» **EXERCISE INPUTS**
================================
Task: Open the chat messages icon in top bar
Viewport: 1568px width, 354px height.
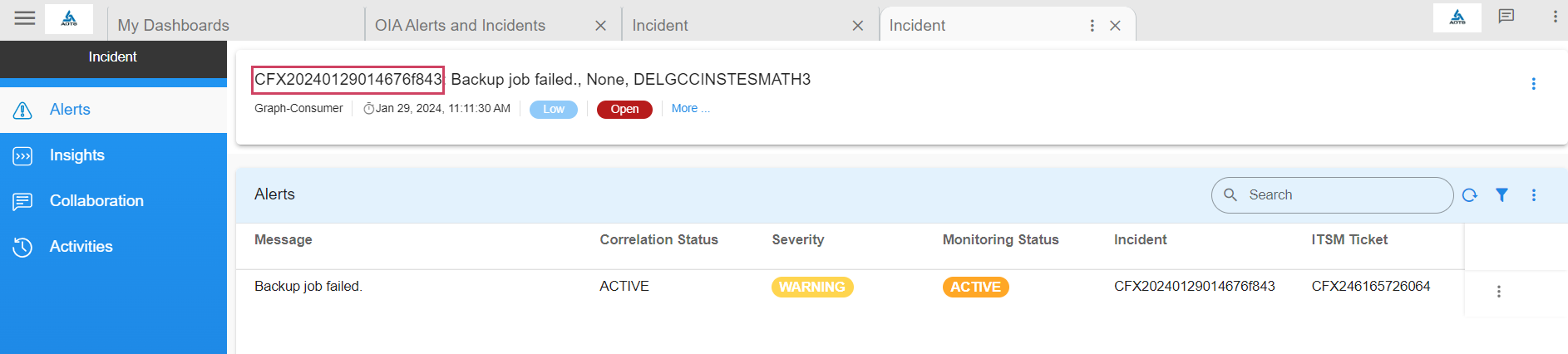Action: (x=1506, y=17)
================================
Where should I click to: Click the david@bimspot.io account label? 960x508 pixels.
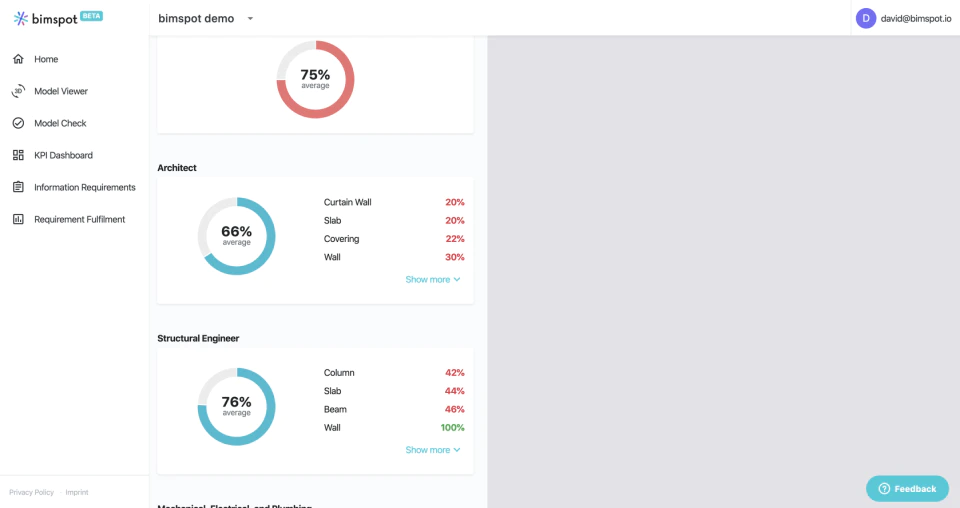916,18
================================
» **GIVEN INSTRUCTION**
Please rewrite the entries from the line containing "Task: Open the chat messages icon in top bar" up to and including the line containing "Action: (x=1506, y=17)" as a numbered list, without blank lines or pictures.

» **PROBLEM SOLUTION**
1. Task: Open the chat messages icon in top bar
2. Viewport: 1568px width, 354px height.
3. Action: (x=1506, y=17)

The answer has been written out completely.